= Beginning of Section =
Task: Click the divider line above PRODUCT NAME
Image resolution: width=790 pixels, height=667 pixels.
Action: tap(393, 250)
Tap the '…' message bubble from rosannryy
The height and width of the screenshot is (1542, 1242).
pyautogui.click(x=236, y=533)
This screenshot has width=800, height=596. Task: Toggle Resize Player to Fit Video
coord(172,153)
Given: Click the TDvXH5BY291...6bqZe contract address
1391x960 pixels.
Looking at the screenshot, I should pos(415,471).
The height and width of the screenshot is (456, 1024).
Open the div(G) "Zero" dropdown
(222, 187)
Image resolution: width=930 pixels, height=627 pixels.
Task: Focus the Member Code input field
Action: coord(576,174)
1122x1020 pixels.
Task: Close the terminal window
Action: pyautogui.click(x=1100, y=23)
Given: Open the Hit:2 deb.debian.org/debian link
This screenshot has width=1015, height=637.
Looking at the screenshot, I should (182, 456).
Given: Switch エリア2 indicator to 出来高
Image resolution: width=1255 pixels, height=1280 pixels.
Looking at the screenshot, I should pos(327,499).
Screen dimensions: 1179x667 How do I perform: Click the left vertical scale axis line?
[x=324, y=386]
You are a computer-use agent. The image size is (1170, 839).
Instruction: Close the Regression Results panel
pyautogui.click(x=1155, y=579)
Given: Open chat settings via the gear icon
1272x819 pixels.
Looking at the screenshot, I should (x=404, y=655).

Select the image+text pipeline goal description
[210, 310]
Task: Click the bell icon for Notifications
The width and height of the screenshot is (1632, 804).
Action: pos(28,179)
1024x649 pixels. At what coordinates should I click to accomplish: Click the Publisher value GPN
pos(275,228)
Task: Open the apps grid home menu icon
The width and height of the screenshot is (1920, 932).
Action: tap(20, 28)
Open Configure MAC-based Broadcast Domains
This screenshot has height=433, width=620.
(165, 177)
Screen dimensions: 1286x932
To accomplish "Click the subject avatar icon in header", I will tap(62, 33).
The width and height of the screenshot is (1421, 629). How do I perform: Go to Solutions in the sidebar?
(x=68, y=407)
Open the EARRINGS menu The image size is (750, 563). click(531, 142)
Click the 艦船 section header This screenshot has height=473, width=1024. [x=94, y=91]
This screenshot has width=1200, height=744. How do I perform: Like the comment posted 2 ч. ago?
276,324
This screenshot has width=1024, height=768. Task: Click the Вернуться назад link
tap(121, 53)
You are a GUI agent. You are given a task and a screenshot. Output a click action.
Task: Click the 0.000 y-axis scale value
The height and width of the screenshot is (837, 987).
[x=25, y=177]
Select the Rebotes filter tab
= End of Section =
DIRECTIONS: Copy out every line above where "menu" is present.

OUTPUT OF THE EXERCISE:
Task: Open the apps grid home menu icon
Open the EARRINGS menu The image size is (750, 563). click(531, 142)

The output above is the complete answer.